Sensivity analysis with correlated inputs

The ANCOVA (ANalysis of COVAriance) method, is a variance-based method generalizing the ANOVA (ANalysis Of VAriance) decomposition for models with correlated input parameters.

Let us consider a model Y = \model(\inputRV) without making any hypothesis on the dependence structure of \inputRV = \{X^1, \ldots, X^\inputDim\}, a d-dimensional random vector. The covariance decomposition requires a functional decomposition of the model. Thus the model response Y is expanded as a sum of functions of increasing dimension as follows:

(1)\model(\inputRV) = \model_0 + \sum_{u\subseteq\{1,\dots,d\}} \model_u(X_u)

\model_0 is the mean of Y. Each function \model_u represents, for any non empty set u\subseteq\{1, \dots, d\}, the combined contribution of the variables X_u to Y.

Using the properties of the covariance, the variance of Y can be decomposed into a variance part and a covariance part as follows:

\begin{aligned}
    Var[Y] &=& Cov\left[\model_0 + \sum_{u\subseteq\{1,\dots,d\}} \model_u(X_u), \model_0 + \sum_{u\subseteq\{1,\dots,n\}} \model_u(X_u)\right] \\
           &=& \sum_{u\subseteq\{1,\dots,d\}} Cov\left[\model_u(X_u), \sum_{u\subseteq\{1,\dots,d\}} \model_u(X_u)\right] \\
           &=& \sum_{u\subseteq\{1,\dots,d\}} \left[Var[\model_u(X_u)] + Cov[\model_u(X_u), \sum_{v\subseteq\{1,\dots,d\}, v\cap u=\varnothing} \model_v(X_v)]\right]
  \end{aligned}

The total part of variance of Y due to X_u reads:

S_u = \frac{Cov[Y, \model_u(X_u)]}{Var[Y]}

The variance formula described above enables to define each sensitivity measure S_u as the sum of a \mathit{physical} (or \mathit{uncorrelated}) part and a \mathit{correlated} part such as:

S_u = S_u^U + S_u^C

where S_u^U is the uncorrelated part of variance of Y due to X_u:

S_u^U = \frac{Var[\model_u(X_u)]}{Var[Y]}

and S_u^C is the contribution of the correlation of X_u with the other parameters:

S_u^C = \frac{Cov[\model_u(X_u), \displaystyle \sum_{v\subseteq\{1,\dots,d\}, v\cap u=\varnothing} \model_v(X_v)]}{Var[Y]}

As the computational cost of the indices with the numerical model h can be very high, it is suggested to approximate the model response with a polynomial chaos expansion. However, for the sake of computational simplicity, the latter is constructed considering \mathit{independent} components \{X^1,\dots,X^\inputDim\}. Thus the chaos basis is not orthogonal with respect to the correlated inputs under consideration, and it is only used as a metamodel to generate approximated evaluations of the model response and its summands in (1).

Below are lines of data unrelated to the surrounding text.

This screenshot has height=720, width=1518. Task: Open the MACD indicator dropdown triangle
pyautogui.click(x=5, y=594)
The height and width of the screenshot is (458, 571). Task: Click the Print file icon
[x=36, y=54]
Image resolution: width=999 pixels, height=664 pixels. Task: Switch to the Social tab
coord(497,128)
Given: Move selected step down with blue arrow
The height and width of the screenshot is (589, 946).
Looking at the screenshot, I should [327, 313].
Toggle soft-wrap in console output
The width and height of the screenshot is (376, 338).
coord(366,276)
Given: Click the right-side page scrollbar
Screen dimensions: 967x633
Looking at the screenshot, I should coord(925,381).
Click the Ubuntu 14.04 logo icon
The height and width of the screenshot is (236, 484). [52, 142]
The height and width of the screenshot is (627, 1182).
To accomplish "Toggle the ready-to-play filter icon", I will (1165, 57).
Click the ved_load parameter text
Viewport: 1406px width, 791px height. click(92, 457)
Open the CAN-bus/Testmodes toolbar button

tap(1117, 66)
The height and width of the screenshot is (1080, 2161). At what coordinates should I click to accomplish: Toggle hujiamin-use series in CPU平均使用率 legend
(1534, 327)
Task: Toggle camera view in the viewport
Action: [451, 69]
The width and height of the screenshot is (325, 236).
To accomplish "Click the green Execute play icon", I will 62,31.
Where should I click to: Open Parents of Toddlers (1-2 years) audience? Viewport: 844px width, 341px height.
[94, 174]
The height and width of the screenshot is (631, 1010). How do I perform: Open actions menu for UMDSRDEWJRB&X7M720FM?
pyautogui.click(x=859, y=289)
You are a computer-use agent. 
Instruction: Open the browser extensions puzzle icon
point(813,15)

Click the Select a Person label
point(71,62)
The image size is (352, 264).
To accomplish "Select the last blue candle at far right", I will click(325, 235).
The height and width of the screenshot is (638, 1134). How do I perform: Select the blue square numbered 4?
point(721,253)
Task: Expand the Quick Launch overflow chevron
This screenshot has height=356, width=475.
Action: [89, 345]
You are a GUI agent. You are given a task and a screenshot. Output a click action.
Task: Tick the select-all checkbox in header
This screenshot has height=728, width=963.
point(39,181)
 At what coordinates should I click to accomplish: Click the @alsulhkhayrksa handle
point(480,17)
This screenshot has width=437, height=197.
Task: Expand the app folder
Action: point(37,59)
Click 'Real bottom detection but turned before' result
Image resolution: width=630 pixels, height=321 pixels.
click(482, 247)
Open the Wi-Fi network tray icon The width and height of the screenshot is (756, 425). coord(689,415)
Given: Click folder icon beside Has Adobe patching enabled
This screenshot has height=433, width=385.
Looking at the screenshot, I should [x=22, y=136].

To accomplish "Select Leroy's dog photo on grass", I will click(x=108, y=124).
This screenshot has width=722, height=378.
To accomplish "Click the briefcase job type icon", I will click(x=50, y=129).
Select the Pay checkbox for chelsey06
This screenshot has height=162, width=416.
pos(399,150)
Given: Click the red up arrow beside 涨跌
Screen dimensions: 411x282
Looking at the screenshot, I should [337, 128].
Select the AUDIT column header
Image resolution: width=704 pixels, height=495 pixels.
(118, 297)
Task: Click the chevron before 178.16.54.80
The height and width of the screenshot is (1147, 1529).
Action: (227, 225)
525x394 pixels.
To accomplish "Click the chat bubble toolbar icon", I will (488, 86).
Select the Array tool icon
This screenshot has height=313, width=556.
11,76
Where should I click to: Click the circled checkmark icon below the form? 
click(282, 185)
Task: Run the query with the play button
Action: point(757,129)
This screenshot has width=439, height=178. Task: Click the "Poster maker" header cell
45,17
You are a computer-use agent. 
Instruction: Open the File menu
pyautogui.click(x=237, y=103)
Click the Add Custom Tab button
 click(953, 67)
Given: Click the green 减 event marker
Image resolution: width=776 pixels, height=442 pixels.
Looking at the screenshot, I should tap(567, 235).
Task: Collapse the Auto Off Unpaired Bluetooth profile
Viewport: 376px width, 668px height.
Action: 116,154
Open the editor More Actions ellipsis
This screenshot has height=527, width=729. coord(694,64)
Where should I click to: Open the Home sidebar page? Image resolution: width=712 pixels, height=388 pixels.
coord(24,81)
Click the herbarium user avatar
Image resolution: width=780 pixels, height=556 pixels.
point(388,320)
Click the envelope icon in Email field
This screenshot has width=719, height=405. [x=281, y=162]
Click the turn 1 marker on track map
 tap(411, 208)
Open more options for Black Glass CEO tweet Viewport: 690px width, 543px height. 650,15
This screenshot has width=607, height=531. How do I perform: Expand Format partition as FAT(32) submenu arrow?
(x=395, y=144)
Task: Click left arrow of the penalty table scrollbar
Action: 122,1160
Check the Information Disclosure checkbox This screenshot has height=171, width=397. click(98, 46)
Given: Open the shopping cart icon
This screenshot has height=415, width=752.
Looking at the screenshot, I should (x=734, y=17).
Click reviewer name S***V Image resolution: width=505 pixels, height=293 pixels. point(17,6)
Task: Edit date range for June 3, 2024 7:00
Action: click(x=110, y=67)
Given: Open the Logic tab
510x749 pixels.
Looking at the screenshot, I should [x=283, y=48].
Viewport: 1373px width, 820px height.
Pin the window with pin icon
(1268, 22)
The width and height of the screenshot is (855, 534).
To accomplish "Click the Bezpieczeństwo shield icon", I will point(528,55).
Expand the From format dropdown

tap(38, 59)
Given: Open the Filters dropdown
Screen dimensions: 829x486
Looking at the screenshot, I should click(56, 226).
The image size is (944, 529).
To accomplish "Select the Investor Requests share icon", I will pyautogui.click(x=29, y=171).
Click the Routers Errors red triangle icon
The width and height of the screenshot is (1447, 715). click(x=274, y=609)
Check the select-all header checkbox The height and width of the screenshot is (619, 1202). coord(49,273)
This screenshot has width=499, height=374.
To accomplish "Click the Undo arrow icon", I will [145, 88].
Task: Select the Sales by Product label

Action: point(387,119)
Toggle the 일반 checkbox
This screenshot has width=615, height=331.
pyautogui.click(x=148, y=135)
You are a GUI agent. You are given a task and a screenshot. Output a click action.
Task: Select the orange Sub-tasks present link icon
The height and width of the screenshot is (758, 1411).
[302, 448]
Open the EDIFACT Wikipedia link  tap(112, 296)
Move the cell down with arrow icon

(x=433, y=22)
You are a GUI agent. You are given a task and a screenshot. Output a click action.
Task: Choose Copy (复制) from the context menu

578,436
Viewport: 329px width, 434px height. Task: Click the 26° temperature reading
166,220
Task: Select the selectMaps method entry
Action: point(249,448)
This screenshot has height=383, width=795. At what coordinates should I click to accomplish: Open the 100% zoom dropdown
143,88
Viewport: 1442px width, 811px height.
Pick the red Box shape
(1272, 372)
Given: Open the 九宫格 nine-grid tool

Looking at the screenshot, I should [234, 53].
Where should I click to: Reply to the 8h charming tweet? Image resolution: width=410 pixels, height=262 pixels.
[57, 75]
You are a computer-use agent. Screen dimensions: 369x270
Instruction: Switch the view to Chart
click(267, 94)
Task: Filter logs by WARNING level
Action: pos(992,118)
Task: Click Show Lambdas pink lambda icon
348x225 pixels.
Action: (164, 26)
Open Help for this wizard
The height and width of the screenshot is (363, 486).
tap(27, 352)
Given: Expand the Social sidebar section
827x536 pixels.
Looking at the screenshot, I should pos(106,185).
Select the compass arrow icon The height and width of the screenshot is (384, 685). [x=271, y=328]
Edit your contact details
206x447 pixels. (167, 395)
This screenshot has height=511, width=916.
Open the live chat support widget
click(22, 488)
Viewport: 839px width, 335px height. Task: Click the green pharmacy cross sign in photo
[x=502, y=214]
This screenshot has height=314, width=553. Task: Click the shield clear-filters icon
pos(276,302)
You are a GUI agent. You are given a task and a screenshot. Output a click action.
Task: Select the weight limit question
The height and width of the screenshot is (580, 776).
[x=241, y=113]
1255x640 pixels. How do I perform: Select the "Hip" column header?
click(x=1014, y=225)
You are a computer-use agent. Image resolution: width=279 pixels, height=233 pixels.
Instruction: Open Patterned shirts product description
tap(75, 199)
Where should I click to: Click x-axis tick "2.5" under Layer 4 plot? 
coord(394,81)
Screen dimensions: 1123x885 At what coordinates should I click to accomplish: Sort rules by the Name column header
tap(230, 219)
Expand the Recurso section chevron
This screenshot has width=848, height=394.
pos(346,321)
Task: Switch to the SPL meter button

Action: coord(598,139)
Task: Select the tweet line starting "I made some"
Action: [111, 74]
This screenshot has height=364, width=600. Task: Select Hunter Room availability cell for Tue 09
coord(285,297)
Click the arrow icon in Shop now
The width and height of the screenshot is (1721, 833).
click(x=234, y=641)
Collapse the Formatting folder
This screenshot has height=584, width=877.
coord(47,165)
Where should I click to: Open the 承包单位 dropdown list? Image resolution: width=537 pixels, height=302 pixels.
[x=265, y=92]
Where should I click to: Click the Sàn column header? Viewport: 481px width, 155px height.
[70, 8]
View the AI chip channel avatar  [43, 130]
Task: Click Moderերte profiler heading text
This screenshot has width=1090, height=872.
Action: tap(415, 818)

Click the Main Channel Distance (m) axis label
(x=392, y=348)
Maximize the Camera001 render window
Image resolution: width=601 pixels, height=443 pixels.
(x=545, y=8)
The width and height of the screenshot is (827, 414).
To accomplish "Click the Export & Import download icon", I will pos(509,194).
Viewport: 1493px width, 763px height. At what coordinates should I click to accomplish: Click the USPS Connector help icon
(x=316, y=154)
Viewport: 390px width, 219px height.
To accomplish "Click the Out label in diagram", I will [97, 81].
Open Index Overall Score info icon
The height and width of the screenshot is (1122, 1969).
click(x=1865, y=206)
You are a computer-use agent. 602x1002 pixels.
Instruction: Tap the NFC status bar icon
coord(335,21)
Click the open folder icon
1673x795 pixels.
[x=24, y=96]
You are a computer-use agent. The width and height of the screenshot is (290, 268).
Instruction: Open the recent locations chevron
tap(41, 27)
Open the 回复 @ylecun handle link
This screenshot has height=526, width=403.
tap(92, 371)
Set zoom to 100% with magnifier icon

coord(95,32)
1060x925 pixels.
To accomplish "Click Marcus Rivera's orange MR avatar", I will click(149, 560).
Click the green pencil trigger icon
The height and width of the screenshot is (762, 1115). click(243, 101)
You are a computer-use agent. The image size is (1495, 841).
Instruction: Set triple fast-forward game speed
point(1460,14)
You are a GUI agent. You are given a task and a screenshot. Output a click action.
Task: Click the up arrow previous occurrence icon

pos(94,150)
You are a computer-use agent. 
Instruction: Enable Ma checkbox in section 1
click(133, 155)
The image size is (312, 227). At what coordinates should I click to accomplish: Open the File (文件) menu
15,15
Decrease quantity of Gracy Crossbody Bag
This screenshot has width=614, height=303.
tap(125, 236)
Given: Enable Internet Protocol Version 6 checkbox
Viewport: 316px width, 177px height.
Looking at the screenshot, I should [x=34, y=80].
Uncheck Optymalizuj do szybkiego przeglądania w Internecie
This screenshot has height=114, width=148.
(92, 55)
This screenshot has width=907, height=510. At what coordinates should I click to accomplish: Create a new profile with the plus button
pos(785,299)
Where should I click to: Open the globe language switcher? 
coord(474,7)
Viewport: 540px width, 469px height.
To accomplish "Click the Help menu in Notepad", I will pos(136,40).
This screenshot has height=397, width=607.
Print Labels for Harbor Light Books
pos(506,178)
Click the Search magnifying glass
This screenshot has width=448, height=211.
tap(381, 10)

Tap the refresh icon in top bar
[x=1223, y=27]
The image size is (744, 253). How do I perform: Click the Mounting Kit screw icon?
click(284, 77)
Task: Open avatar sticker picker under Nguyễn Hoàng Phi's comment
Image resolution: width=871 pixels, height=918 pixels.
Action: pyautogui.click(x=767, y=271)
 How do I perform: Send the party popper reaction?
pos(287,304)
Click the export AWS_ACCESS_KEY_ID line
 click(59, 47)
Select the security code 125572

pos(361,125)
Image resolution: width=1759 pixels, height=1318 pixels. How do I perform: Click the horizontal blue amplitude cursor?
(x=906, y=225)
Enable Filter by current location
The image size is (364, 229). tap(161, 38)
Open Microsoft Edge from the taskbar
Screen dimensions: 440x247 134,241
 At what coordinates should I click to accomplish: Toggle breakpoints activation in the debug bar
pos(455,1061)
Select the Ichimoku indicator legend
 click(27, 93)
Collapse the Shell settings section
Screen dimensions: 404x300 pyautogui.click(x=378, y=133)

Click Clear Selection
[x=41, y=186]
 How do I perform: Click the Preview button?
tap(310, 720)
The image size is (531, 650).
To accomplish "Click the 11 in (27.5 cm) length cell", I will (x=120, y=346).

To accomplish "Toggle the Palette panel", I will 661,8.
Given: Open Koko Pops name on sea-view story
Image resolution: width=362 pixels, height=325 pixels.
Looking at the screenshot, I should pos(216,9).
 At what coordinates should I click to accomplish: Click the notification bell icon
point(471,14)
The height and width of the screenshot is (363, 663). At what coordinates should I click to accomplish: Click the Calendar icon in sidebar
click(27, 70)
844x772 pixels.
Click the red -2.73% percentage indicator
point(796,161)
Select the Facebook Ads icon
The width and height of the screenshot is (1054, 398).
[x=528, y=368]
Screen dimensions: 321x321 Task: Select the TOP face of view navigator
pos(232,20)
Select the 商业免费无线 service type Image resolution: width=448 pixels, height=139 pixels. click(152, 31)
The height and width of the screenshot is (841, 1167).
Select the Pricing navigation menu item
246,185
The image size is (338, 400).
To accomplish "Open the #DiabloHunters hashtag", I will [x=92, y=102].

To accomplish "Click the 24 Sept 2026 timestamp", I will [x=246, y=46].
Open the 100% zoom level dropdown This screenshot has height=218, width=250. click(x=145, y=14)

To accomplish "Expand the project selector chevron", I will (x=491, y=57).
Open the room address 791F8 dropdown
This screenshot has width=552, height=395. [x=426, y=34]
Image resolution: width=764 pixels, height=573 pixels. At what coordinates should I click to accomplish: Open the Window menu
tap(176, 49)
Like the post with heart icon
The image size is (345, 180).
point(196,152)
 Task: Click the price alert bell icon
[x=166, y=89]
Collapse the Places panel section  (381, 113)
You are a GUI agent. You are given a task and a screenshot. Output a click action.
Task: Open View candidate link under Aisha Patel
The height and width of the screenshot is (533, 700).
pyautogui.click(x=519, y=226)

Y \simeq \hat{h} = \sum_{j=0}^{P-1} \alpha_j \Psi_j(x)

Then one may identify the component functions. For instance, for u = \{1\}:

\model_1(X_1) = \sum_{\alpha | \alpha_1 \neq 0, \alpha_{i \neq 1} = 0} y_{\alpha} \Psi_{\alpha}(\inputRV)

where \alpha is a set of degrees associated to the d univariate polynomial \psi_i^{\alpha_i}(X_i).

Then the model response Y is evaluated using a sample X=\{x_k, k=1,\dots,\sampleSize\} of the correlated joint distribution. Finally, the several indices are computed using the model response and its component functions that have been identified on the polynomial chaos.